Step 2: Set Up Performance Monitoring
Database Schema Required:
Create tables to track:
leads- Every incoming lead with source attributionlead_events- Every action on a lead (viewed, contacted, qualified, etc.)lead_experiments- A/B tests running on subsets of leadslead_metrics- Aggregated performance by source, agent, time periodlead_skills- Spawned skills and their performance impact
Key Metrics to Monitor:
- Conversion rate (lead → qualified → appointment → deal)
- Time to first contact
- Response rate
- Lead source quality (which sources convert best)
- Agent performance (who converts leads best)
- Pipeline velocity (time from lead to close)
Read references/monitoring-framework.md for complete schema and tracking implementation.

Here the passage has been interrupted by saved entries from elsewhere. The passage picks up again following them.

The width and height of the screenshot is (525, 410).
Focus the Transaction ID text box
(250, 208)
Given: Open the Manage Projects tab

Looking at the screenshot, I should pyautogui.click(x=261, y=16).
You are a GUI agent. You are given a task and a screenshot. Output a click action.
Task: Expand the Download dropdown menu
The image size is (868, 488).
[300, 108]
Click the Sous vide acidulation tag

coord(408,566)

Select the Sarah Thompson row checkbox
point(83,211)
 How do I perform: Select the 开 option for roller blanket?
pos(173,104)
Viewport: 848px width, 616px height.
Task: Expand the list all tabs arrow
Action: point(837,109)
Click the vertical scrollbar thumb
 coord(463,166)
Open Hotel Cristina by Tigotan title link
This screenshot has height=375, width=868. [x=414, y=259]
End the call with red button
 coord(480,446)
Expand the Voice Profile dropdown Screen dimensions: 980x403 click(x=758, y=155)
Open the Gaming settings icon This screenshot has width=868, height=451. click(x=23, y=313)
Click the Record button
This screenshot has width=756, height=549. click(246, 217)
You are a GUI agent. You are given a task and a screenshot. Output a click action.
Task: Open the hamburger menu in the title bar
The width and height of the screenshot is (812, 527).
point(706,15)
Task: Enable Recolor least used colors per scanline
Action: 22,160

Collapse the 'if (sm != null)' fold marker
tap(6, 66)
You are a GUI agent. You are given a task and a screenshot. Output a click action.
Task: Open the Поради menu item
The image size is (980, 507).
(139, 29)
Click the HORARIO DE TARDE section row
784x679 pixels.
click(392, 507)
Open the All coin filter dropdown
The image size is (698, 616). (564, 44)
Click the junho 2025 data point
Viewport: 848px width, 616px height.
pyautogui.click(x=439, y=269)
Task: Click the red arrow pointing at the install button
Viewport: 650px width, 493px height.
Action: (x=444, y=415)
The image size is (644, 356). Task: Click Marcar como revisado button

Step 3: Identify Bottlenecks
Common Bottleneck Patterns:
Low Response Rate → Spawn "instant-responder" skill
- Auto-replies within 60 seconds
- Uses LLM to personalize response based on lead details
Poor Qualification → Spawn "lead-scorer" skill
- Analyzes property data, lead behavior, demographics
- Assigns priority score (A/B/C/D leads)
Slow Follow-Up → Spawn "follow-up-sequencer" skill
- Automated drip sequences based on lead temperature
- Triggers reminders for agents
Weak Lead Sources → Spawn "source-optimizer" skill
- Reallocates budget to high-converting sources
- Flags underperforming channels
Analysis Query Template:
-- Find conversion rates by pipeline stage
SELECT
stage,
COUNT(*) as lead_count,
COUNT(*) FILTER (WHERE converted = true) as converted_count,
(COUNT(*) FILTER (WHERE converted = true)::float / COUNT(*)) * 100 as conversion_rate
FROM lead_events
WHERE created_at > NOW() - INTERVAL '30 days'
GROUP BY stage
ORDER BY stage;
-- Identify slowest stage transitions
SELECT
from_stage,
to_stage,
AVG(time_in_stage) as avg_duration,
PERCENTILE_CONT(0.5) WITHIN GROUP (ORDER BY time_in_stage) as median_duration
FROM lead_stage_transitions
GROUP BY from_stage, to_stage
ORDER BY avg_duration DESC;
Step 4: Spawn Specialized Skills
When a bottleneck is identified, create a targeted skill to fix it.
Skill Spawning Protocol:
Define the problem clearly
- Metric being optimized (e.g., "Increase response rate from 40% to 80%")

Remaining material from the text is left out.